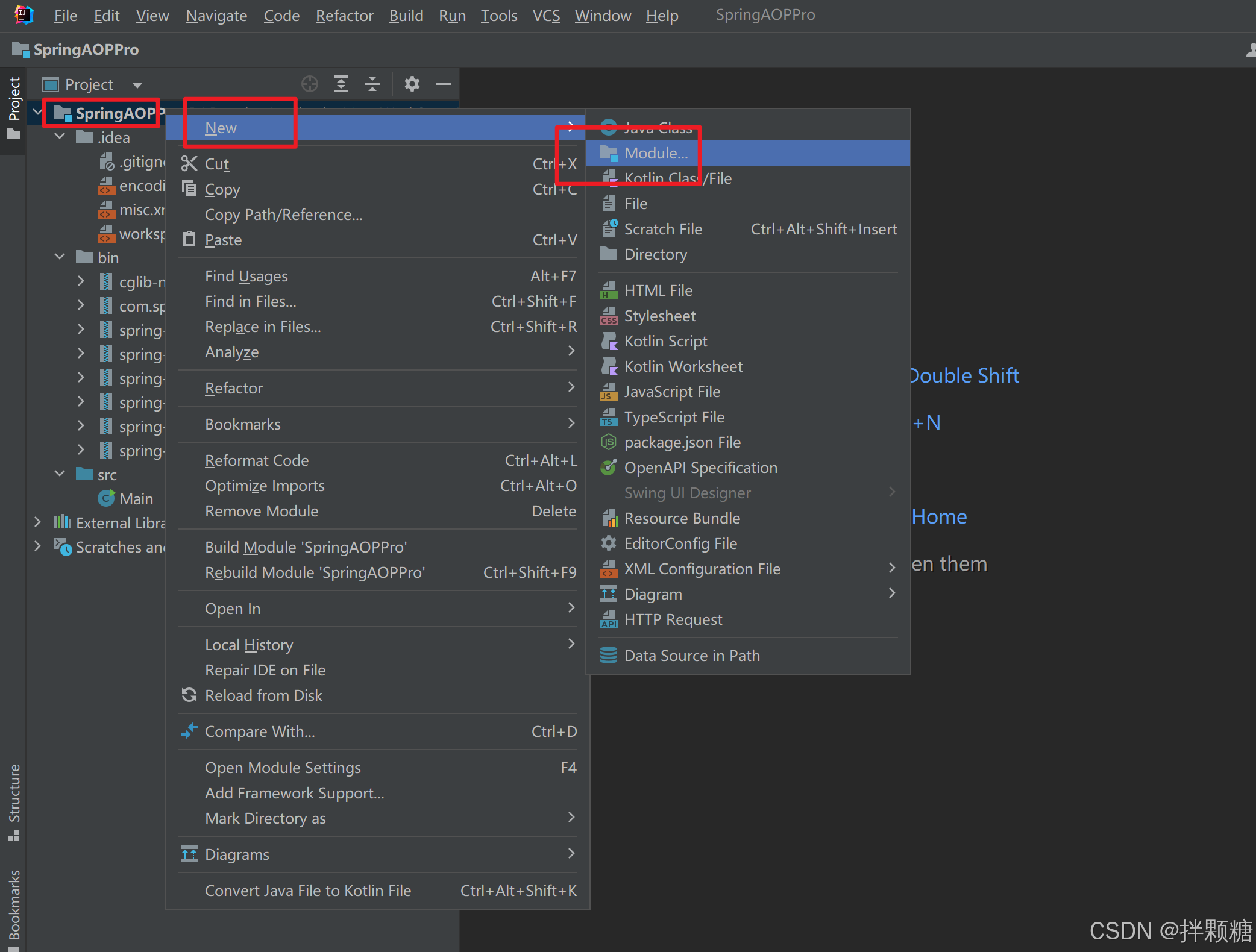Collapse the src folder in tree
Image resolution: width=1256 pixels, height=952 pixels.
pos(60,474)
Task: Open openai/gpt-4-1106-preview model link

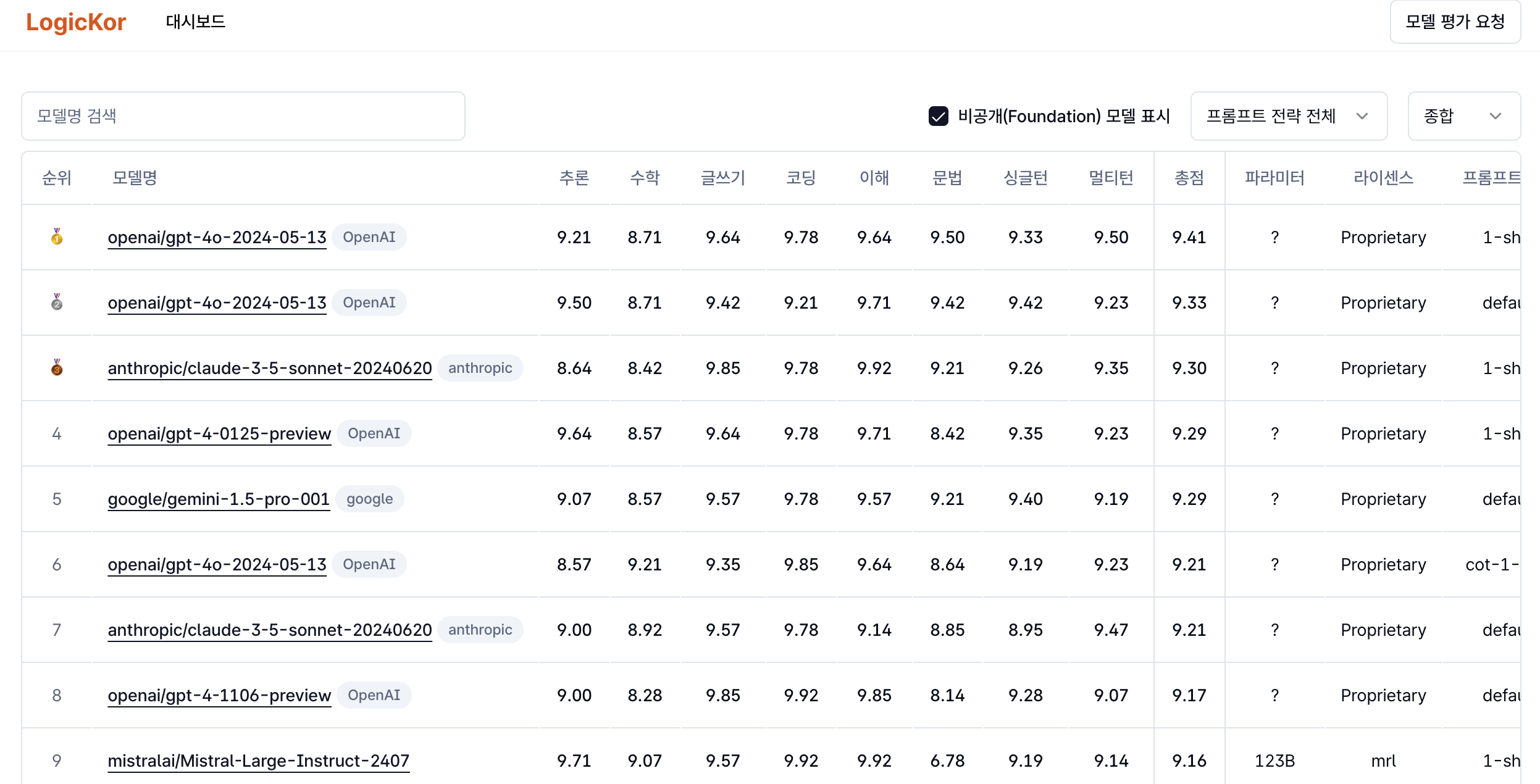Action: pos(219,695)
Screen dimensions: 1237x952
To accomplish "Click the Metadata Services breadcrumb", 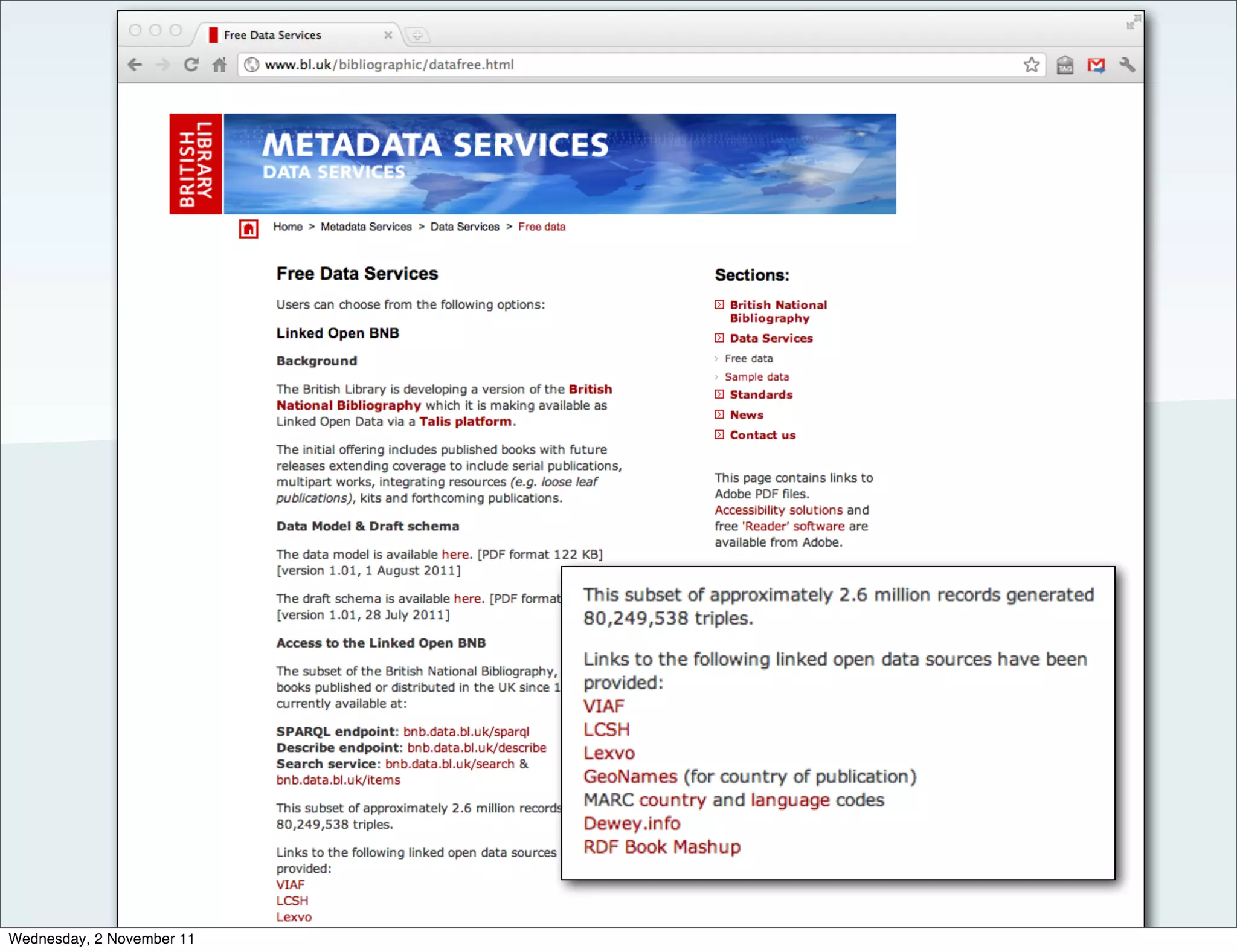I will point(365,227).
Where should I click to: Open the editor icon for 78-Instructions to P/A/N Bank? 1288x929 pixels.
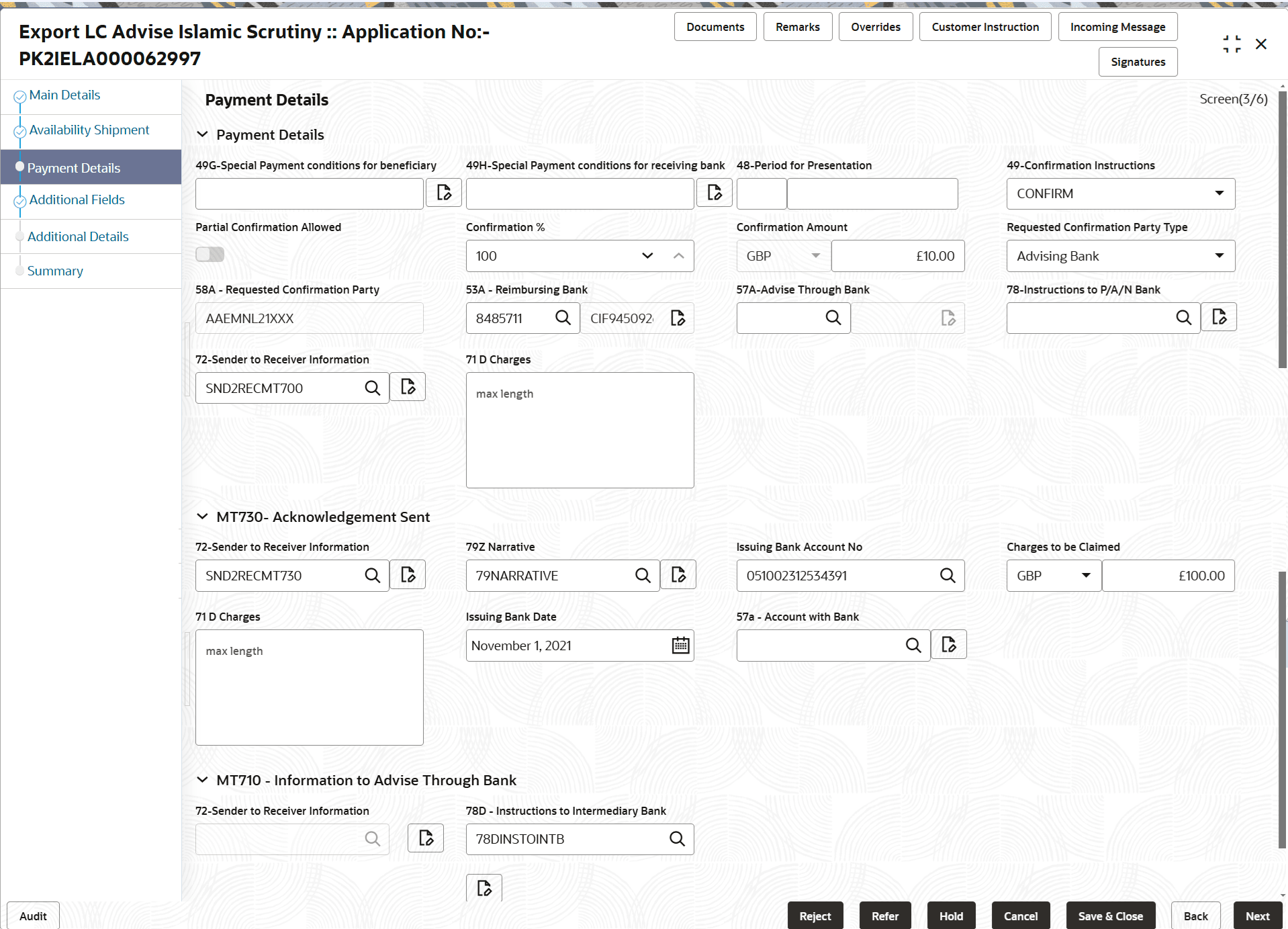(1219, 317)
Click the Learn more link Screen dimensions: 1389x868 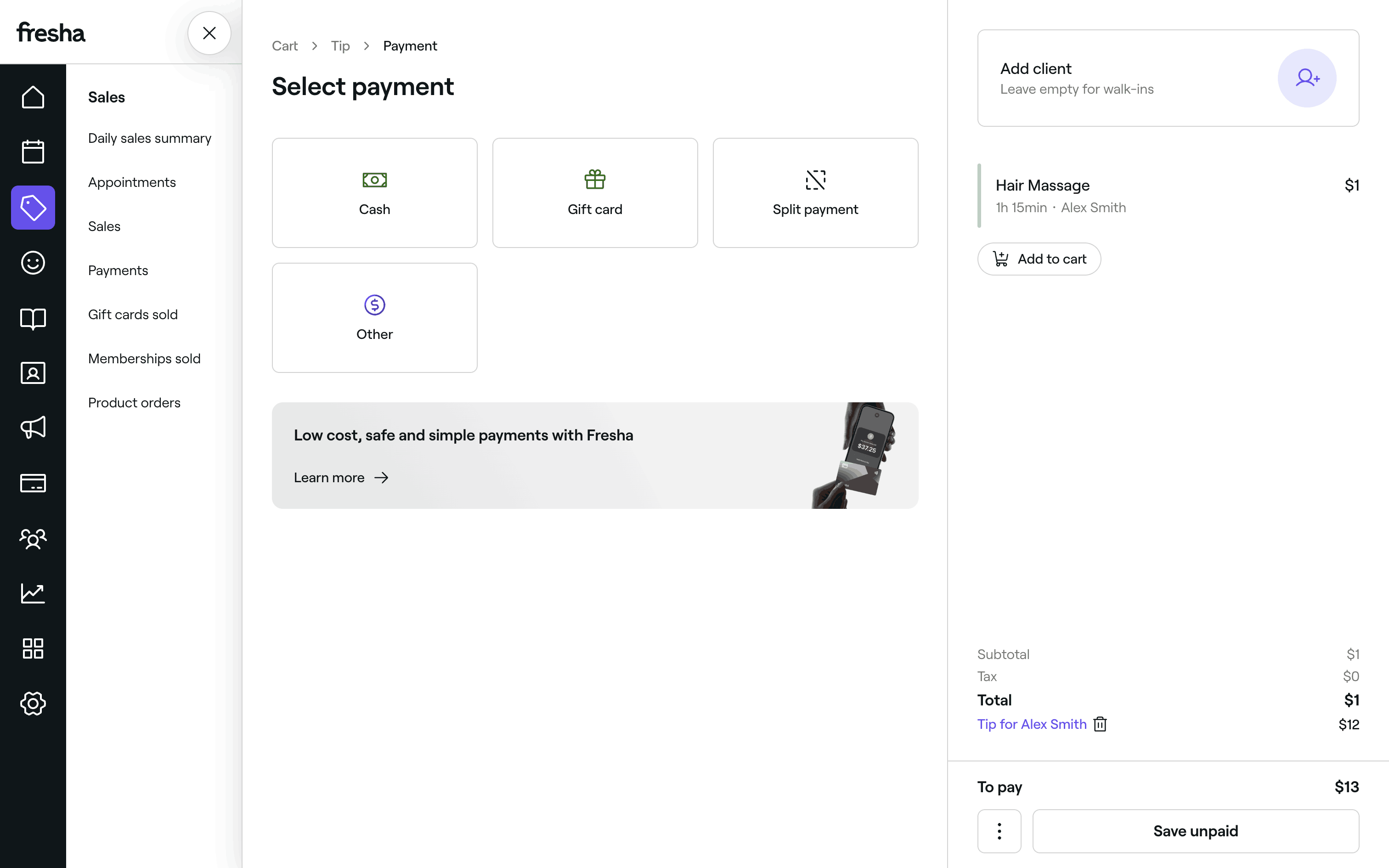pyautogui.click(x=341, y=478)
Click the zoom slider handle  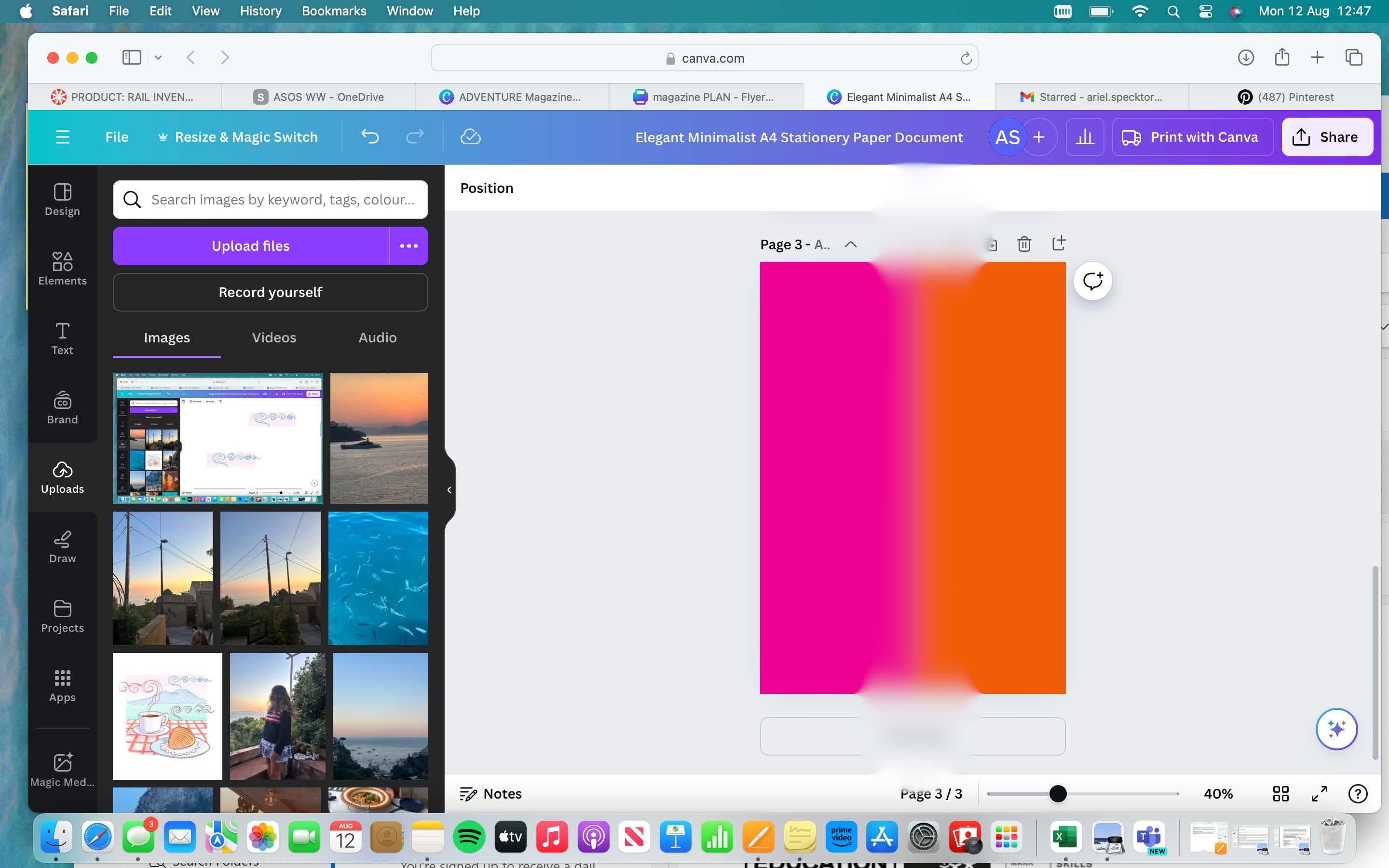click(x=1057, y=793)
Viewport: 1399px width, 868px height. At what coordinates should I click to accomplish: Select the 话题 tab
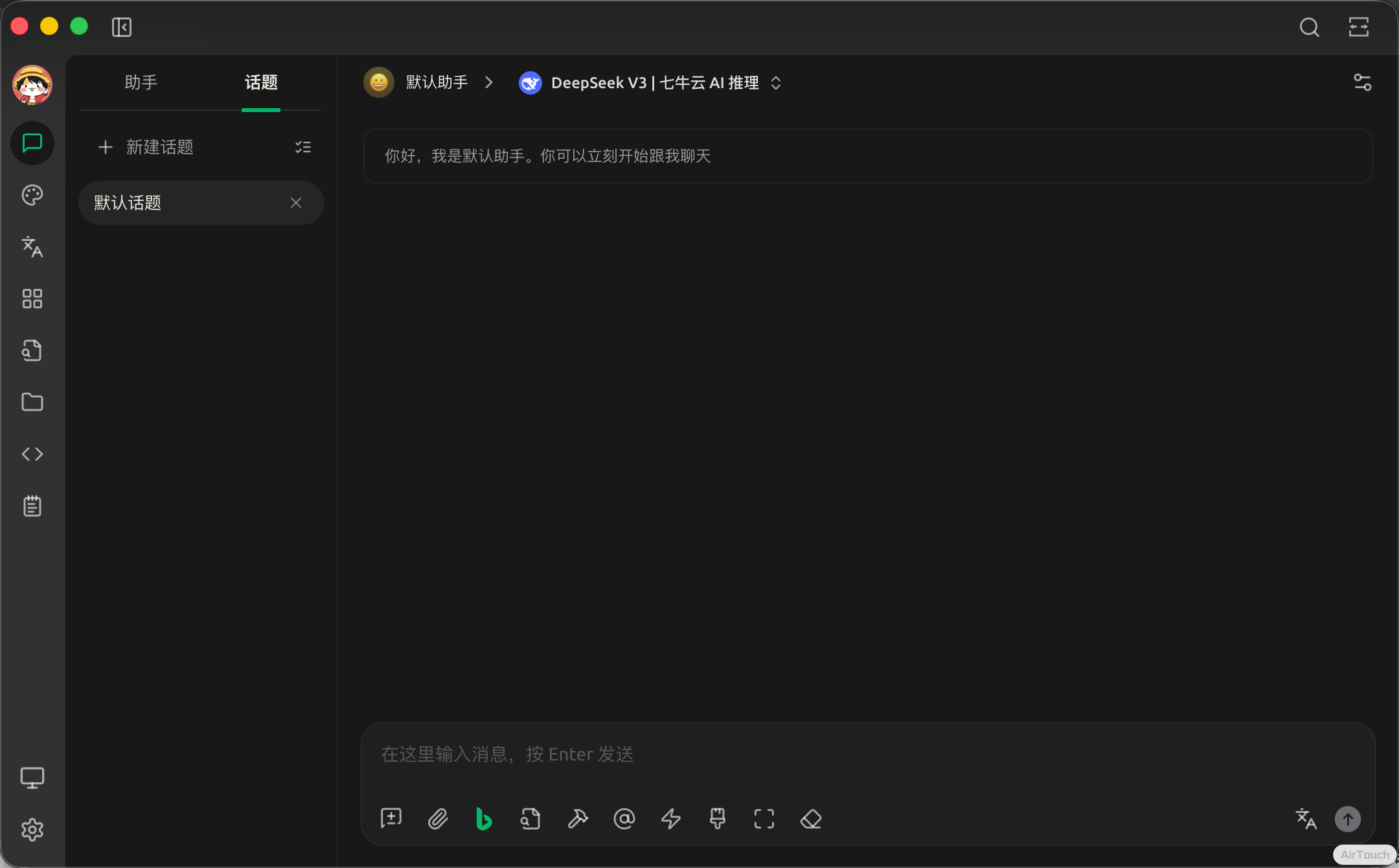coord(260,83)
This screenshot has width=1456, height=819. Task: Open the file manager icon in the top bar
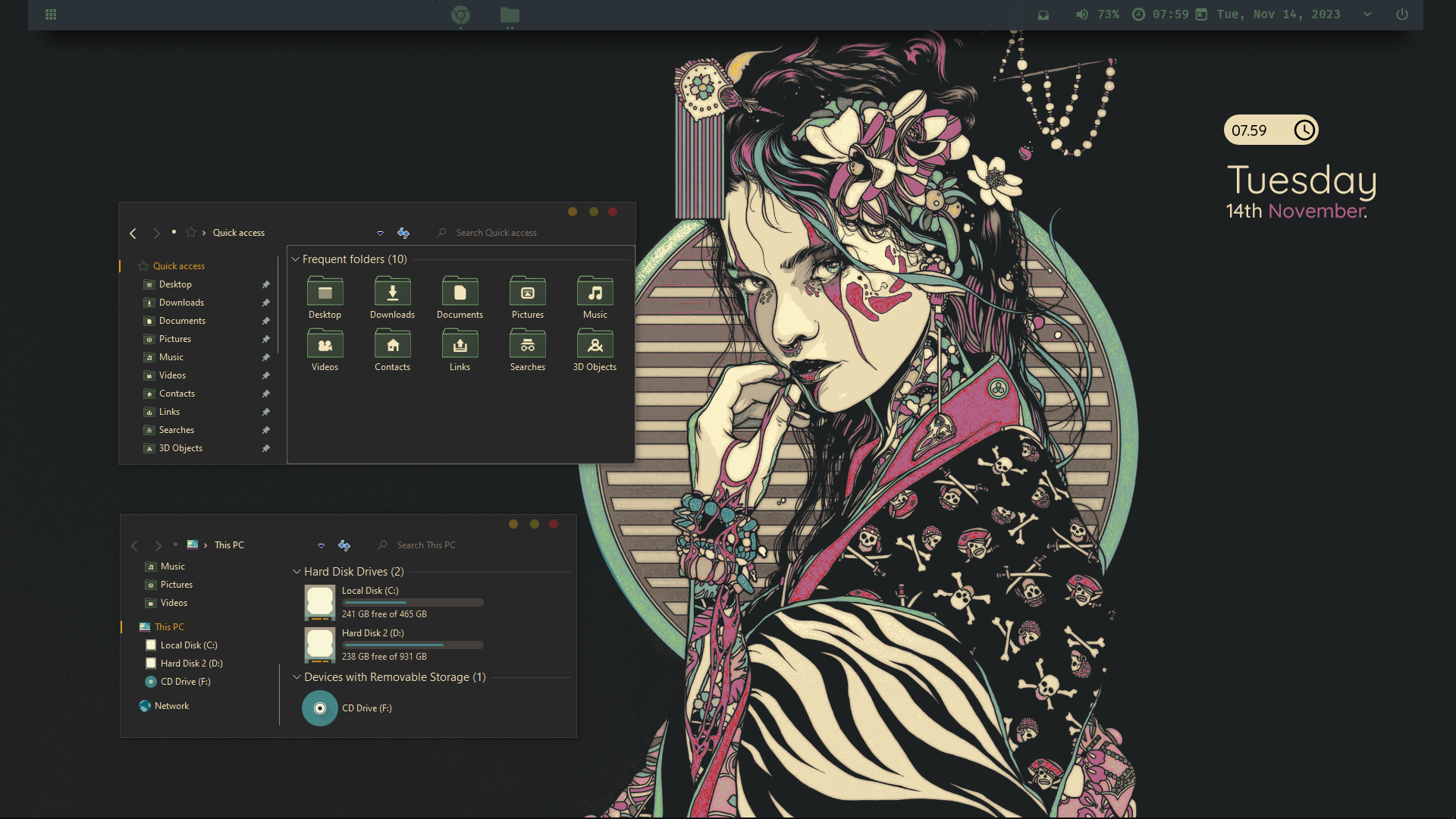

....

» PROBLEM TO WORK ON: Leave the pictures aside and print exactly, and only, the lines from the one with "Viewport: 1399px width, 868px" through the end of the data, both included.

» ANSWER TO THIS TASK:
Viewport: 1399px width, 868px height. At what coordinates should I click to accomplish: Select the 话题 tab
coord(260,83)
This screenshot has width=1456, height=819. Task: Open the file manager icon in the top bar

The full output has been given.